Mike from Quest for Four Pillars shares his spreadsheet, which shows that it takes a long time for non-match RRSP with low-MER funds to catch up with a group RRSP with an employer match but offers only high-MER funds.
Last week’s post on a survey that indicated how a lot of employees who have the opportunity of getting an employee match on some of their retirement account contributions don’t take advantage of it attracted a few comments to the effect that if the mutual funds that were offered had a high MER (management expense ratio) then perhaps the matching contribution wasn’t such a great deal after all.
I decided to try and do a simple analysis (spreadsheet) to figure out if it was possible for high MER fund options to counteract the benefit of the free money contribution. I thought it was pretty unlikely that the money saved with low cost investments would make up for the free money but it’s good to run some numbers and make sure.
The scenario I choose is the extreme case where the employee who contributes to the company group retirement account (such as a RRSP or 401(k)) to get the match, cannot transfer their money to a low cost discount broker as long as they are still working at the company.
First of all – let’s look at the scenario:
One worker who starts off making $100,000 per year enrolls in the group plan and contributes $3,000 per year and gets a 100% match on 3% of salary per year. Unfortunately the average MER of the funds is 3.0%.

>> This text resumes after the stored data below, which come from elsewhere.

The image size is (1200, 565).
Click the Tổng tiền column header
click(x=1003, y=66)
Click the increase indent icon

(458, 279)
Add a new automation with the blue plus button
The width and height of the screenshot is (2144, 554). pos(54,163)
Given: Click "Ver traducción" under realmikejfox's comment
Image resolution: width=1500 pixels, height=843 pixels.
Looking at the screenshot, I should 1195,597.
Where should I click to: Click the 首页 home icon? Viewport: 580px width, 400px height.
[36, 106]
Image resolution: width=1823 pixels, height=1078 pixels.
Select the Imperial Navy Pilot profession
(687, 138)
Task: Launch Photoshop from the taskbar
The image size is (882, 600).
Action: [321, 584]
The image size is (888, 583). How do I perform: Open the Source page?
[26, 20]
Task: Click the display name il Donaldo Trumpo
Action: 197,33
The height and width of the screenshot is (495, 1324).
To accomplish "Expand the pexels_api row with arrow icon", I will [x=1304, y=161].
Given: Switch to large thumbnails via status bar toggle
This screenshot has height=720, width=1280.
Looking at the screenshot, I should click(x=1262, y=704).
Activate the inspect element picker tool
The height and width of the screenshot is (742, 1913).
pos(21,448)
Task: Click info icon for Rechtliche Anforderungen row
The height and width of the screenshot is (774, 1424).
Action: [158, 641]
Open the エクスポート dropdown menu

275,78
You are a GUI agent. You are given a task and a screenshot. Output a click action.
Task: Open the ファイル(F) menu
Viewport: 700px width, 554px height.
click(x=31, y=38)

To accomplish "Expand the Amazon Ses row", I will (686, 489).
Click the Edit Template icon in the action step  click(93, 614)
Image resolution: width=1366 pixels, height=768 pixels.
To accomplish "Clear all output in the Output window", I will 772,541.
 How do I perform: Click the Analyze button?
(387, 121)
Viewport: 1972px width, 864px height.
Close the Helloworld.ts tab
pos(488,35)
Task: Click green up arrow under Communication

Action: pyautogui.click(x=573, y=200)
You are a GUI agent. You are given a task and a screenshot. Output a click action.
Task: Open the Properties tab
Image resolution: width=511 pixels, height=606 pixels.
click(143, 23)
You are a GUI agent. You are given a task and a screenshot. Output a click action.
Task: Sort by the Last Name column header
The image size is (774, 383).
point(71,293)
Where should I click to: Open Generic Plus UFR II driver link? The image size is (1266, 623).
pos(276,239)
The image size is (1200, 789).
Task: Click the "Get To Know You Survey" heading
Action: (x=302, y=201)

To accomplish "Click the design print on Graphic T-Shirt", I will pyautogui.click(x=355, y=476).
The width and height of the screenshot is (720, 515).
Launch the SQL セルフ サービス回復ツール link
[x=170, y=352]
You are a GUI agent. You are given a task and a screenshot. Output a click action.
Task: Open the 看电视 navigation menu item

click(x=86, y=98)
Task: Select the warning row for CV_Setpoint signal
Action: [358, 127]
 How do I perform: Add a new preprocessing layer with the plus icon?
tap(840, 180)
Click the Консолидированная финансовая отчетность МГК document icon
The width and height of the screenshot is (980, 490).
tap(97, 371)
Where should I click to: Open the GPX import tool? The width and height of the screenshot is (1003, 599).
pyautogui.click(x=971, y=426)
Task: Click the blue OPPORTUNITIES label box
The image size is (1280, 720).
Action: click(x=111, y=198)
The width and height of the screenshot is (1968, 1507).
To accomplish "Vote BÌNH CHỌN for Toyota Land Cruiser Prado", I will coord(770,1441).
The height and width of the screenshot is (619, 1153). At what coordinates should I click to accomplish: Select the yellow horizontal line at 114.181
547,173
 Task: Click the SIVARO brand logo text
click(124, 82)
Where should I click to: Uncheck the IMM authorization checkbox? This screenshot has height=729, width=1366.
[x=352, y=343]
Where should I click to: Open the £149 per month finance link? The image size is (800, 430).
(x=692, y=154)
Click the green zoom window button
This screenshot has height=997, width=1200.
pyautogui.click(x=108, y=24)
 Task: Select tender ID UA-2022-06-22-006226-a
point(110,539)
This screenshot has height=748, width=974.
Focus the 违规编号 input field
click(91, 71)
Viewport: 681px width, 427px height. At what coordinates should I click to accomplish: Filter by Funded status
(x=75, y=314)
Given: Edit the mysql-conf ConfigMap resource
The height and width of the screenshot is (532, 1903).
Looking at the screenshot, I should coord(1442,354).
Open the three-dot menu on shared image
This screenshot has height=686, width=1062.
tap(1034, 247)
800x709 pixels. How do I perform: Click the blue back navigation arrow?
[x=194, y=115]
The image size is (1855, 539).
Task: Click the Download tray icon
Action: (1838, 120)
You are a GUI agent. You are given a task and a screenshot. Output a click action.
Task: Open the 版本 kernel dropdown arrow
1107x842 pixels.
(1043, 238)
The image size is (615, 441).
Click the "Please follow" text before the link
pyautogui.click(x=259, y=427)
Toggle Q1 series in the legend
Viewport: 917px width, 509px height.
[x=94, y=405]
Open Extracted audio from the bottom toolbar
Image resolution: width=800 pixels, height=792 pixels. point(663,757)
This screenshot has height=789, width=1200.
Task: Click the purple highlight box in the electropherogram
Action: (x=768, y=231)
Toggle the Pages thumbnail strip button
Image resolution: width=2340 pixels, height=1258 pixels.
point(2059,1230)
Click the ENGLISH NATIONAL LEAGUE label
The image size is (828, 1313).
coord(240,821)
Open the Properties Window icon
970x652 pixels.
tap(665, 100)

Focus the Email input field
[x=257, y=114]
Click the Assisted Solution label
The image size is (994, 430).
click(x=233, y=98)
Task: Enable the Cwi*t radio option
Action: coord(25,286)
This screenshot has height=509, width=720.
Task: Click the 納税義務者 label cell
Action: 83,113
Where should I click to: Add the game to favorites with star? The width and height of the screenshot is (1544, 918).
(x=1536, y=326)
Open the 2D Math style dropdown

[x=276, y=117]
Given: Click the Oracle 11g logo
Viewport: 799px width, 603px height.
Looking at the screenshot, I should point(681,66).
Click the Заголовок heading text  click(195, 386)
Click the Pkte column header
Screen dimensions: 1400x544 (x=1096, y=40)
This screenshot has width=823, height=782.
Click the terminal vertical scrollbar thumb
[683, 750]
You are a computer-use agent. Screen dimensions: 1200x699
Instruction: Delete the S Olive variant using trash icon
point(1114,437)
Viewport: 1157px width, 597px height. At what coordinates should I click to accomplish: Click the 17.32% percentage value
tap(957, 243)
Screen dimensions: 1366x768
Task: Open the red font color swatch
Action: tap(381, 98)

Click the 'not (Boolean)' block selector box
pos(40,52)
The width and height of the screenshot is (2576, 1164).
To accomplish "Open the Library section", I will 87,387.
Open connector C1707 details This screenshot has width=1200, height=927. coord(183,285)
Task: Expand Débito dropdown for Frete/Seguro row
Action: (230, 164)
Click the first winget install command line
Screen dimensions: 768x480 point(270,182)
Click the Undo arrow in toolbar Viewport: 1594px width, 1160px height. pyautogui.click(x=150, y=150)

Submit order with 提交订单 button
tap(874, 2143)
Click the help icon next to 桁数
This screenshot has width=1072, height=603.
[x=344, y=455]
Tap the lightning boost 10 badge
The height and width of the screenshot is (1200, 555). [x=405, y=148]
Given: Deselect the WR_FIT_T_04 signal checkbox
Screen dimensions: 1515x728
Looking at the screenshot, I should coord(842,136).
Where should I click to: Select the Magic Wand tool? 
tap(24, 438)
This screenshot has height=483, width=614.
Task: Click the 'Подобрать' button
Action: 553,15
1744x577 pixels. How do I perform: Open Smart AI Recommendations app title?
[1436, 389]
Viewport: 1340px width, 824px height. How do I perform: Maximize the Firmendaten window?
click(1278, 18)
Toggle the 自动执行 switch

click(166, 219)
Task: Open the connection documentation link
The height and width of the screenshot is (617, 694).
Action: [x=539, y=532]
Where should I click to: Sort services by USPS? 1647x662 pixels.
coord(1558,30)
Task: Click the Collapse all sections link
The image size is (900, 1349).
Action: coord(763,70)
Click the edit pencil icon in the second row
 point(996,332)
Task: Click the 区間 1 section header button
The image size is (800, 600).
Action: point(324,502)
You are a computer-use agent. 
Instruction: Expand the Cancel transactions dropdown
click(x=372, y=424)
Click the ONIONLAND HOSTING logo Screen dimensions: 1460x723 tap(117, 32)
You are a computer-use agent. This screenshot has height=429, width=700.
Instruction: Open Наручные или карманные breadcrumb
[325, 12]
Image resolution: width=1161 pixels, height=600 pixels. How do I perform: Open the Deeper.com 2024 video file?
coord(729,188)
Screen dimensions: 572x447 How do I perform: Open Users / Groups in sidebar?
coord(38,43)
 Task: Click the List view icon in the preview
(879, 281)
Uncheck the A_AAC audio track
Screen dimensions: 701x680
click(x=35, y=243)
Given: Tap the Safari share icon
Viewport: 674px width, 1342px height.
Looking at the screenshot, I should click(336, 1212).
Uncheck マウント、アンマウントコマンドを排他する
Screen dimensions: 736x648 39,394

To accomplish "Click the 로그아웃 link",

The second worker making the same starting salary, decides to invest in low cost index funds and he enjoys an average MER of 0.5%. This worker contributes the same $3,000 each year and does not get the matching 3% contribution.
Now let’s look at the multitude of assumptions:
- Gross rate of return of both investors is exactly 8.0%. If you believe that managed funds outperform index funds then read this.
- Net rate of return for the matching investor is 5% (8%-3%).
- Net rate of return for the non-matching investor is 7.5% (8% – 0.5%).
- All contributions including the company match are made on January 1 of each year.
- The contributions increases 3% each year.
- The investor who buys low cost index funds has his payroll tax reduced so they are making the same gross contribution as the matching investor.
- Both employees only contribute up the match amount (3%) and no more.
Results
The employee that invests in the account with the company matching contribution does much better than the employee who invests in low costs investments with no match.
At first the employee with the matching contribution does much better than the low expense investor (with no match) but later on when the difference in the portfolio expenses becomes larger than the matching contribution, the low cost investor starts catching up and surpasses the employee match investor in the 46th year.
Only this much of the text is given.